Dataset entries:

◇ ◇ ◇ ◇

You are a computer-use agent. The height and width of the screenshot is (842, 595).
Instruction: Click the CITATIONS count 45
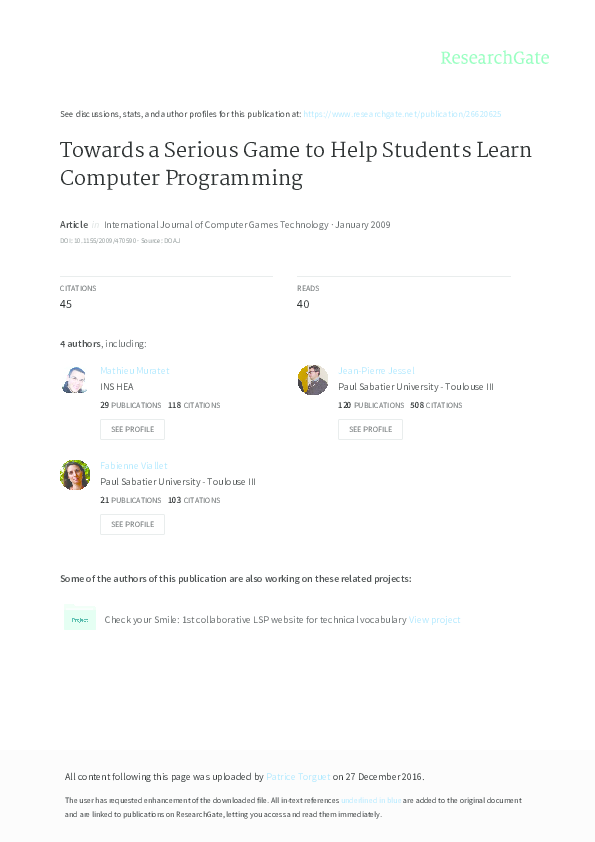click(x=66, y=303)
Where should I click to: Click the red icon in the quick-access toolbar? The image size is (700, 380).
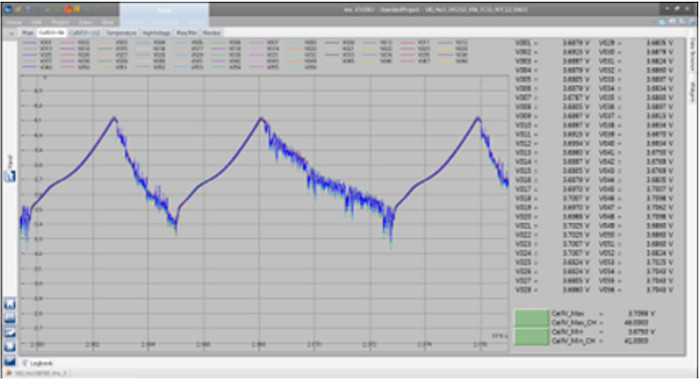(x=68, y=9)
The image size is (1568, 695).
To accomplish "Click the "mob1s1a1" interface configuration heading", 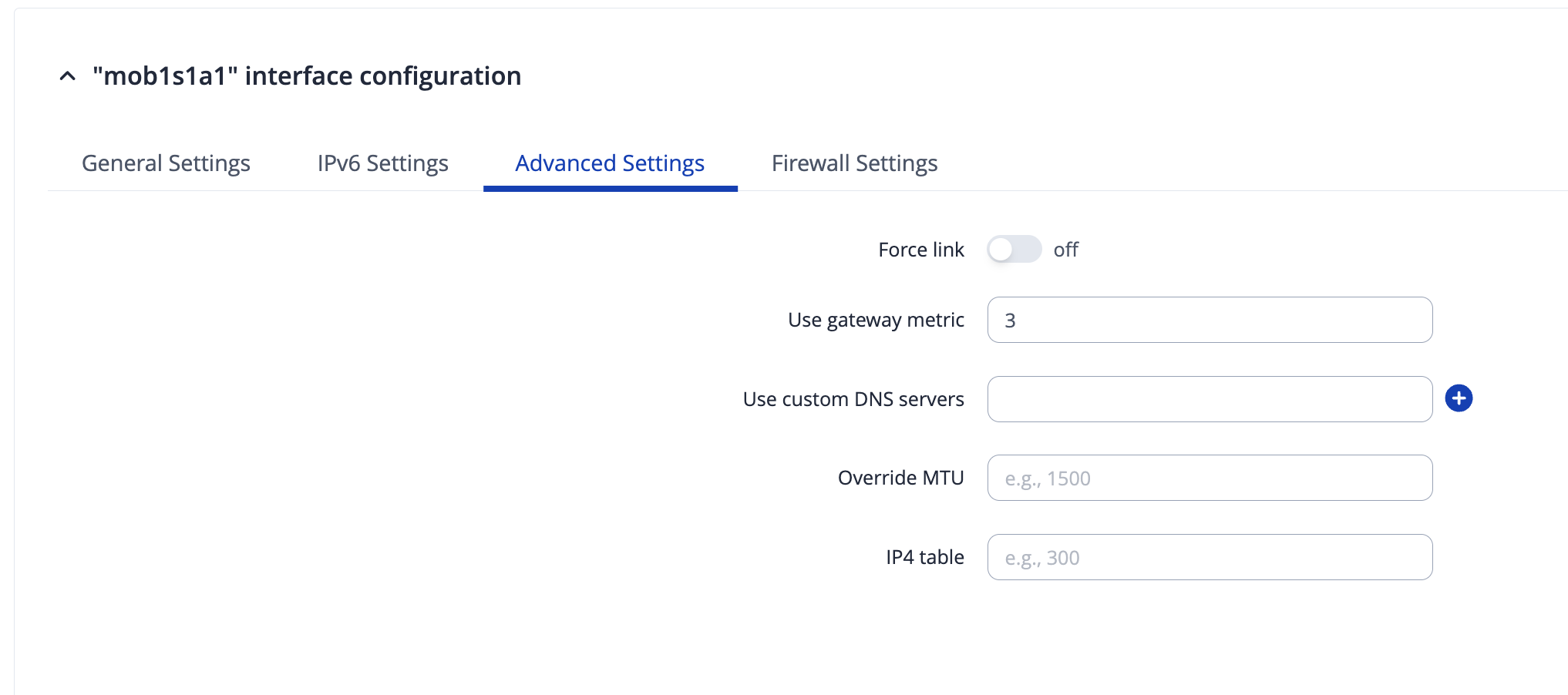I will pos(307,76).
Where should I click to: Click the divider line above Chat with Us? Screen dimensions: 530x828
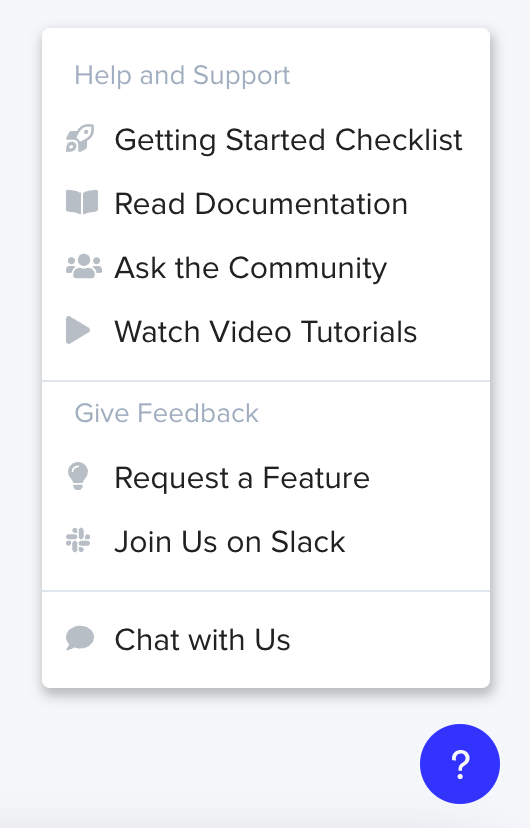click(x=266, y=591)
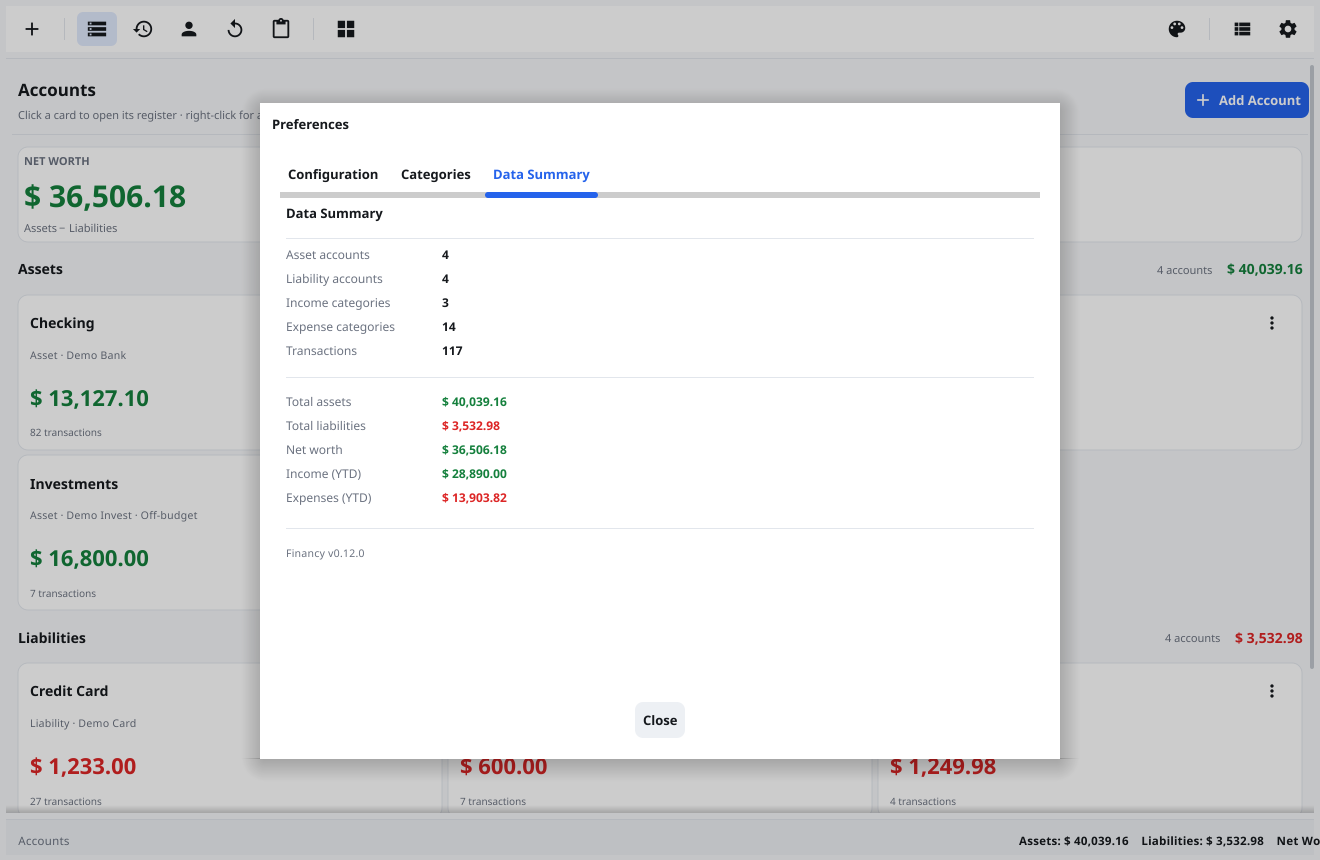
Task: Close the Preferences dialog
Action: [660, 720]
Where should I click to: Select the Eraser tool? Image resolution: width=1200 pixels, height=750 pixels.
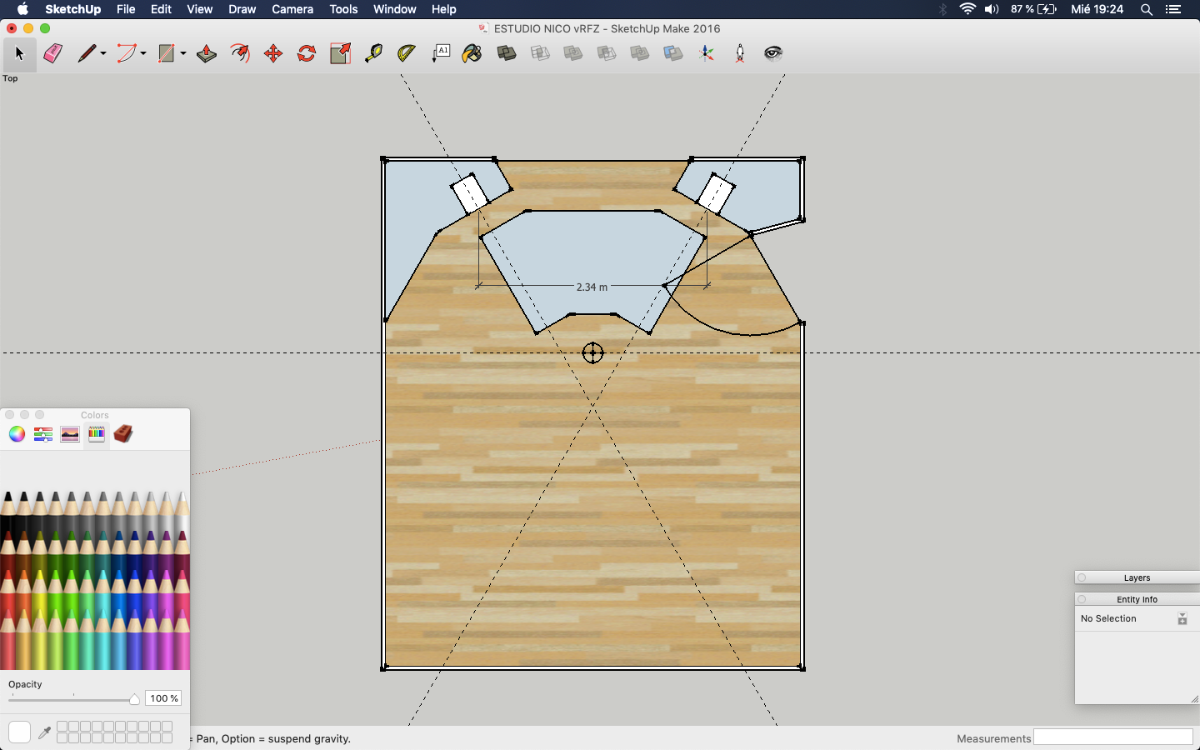[53, 53]
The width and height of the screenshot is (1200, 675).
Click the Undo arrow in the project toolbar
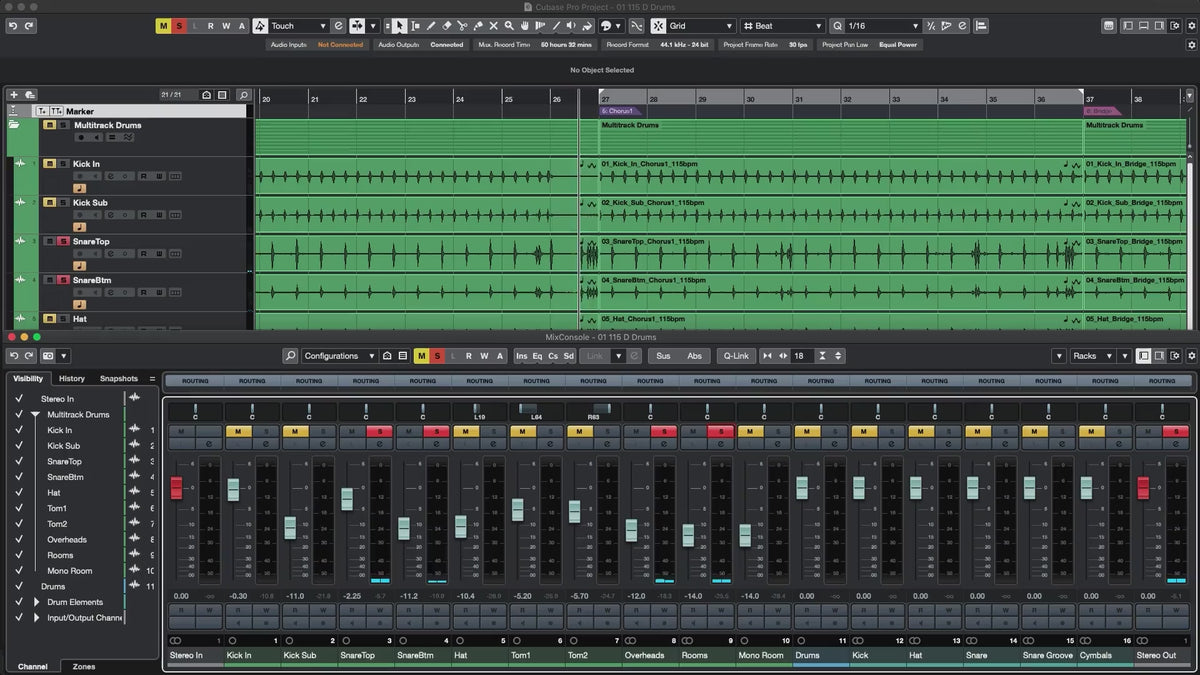[13, 26]
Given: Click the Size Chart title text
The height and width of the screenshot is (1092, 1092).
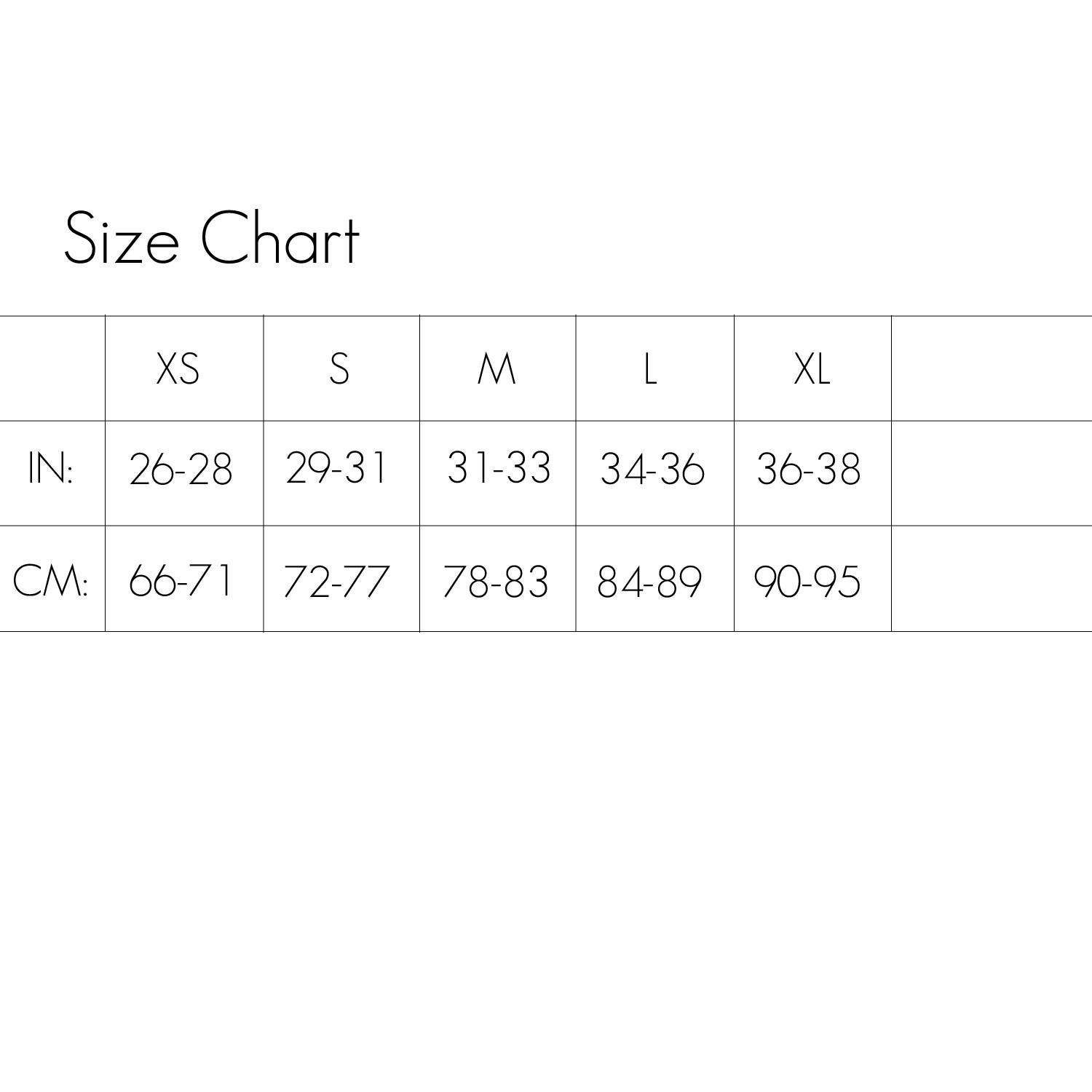Looking at the screenshot, I should [211, 238].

◇ ◇ ◇ ◇

## Problem details
Please reproduce, word for word, every line from the first line of the records above through the line containing "The image size is (1568, 695).", and leave out the pictures.

## Task result
You are a computer-use agent. The height and width of the screenshot is (842, 595).
Instruction: Click the CITATIONS count 45
click(x=66, y=303)
Where should I click to: Click the red icon in the quick-access toolbar? The image size is (700, 380).
(x=68, y=9)
The image size is (1568, 695).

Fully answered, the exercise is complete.